Jerusalem encounter: racism seeps into my yard

I’d stepped into the alley to grab a few sage leaves for my tea. In my West Jerusalem neighborhood, the alley is more like a massive, shared garden. Branches loaded with plums, pomegranate, berries, apricots, oranges, lemons and olives bend over fences. Sage and rosemary are everywhere. When I first moved into the neighborhood, I used to ask permission to take fruit and herbs and olives. After some surprised yeses and after noticing others just plucking as they passed, I realized it’s a bit like a kibbutz.

The same goes for the people. An elderly neighbor watches my landlords’ children a few afternoons a week. My apartment, a mother-in-law suite, is owned by a wealthy, white-collar couple. Both the husband and wife work.

It was one of these afternoons when I ducked into the alley, barefoot. By the time I’d gotten back, sage in hand, the rusted gate had been closed. The elderly neighbor saw me reaching between the bars for the key, which is always in the lock, and scolded me for not having shut the gate for the 30 seconds I’d been in the alley. “You know,” she added, “there are a lot of Arabs wandering around here.”

It’s true. There are a lot of Palestinians in our neighborhood. Arab children attend the school for the deaf just a street away from my apartment. Palestinian women teach there. There are some Arab day laborers—either citizens of the state, East Jerusalemites, or West Bankers with or without permits—working on various construction projects. And I’ve noticed some Palestinian families that seem to live in the area.

“Excuse me?” I asked the neighbor, giving her a chance to redeem herself by not repeating her comment.

Instead, she insisted that I’d better lock up, even if I was headed into the alley just for a minute, because of “all the Arabs wandering around the neighborhood.”

As though a Jew couldn’t be a thief? As though all Palestinians are?

I pointed at the woman. “You can’t talk like that. That’s racist.”

She didn’t answer me. I went on to my apartment downstairs, feeling guilty that I’d spoken so sharply to an elder. But just because she’s older doesn’t mean she isn’t responsible for her behavior.

A few days later, she was in the yard, hanging laundry, as I went out. I started to say hello but she ignored me, put the half-full basket down, and went inside, slamming the door behind her.

And then my landlord came to me. She’s one of those Peace Now types. For Independence Day, she and her husband hung a blue and white banner from their porch. The word Shalom stood between the blue bars where the Star of David goes.

“I heard you had some sort of argument with our neighbor…?”

I was shocked that the woman had complained to my landlord. After all, wasn’t she ashamed of what she said?

“I wouldn’t call it an argument,” I said, and I recounted what had happened. My landlord smiled, chuckled and told me to leave it. There’s no changing the old woman now.

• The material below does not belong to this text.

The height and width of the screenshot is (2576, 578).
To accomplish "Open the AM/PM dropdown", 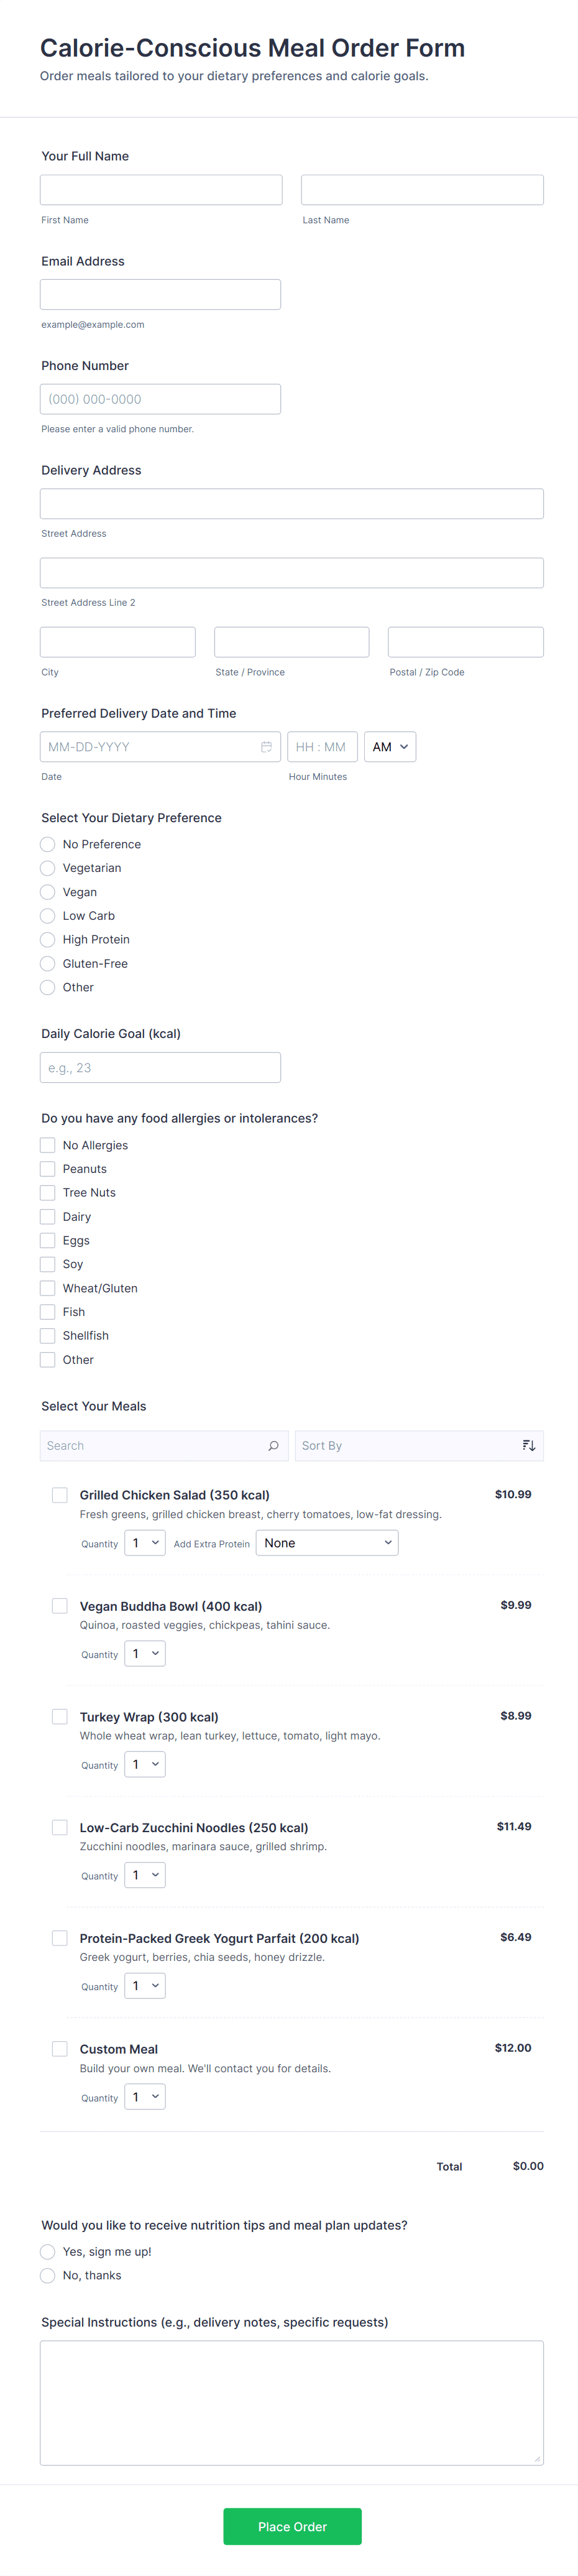I will pos(390,747).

I was disturbed by our conversation, by my landlord’s tendency to forgive such comments and to laugh them off. The big moral and human rights issues like the nakba and the refugees and the occupation and the settlements and the institutionalized discrimination and the racism towards all non-Jews are built on and feed off of and are reinforced by all these the little comments, millions of little remarks made in an off-hand way. Remarks that no one confronts, that people smile and laugh away.

But I didn’t say all this to my landlord. I didn’t want to fight with her and I didn’t want to find myself booted from the place when my lease is up. So I nodded, forced a smile, and went on my way.

As I walked away, I realized that I’d just given my landlord a pass and, in a way, this let our neighbor off the hook, too. And I realized I’d given up on my role in Israeli society, however small.  Change, I realized, will only come from the outside.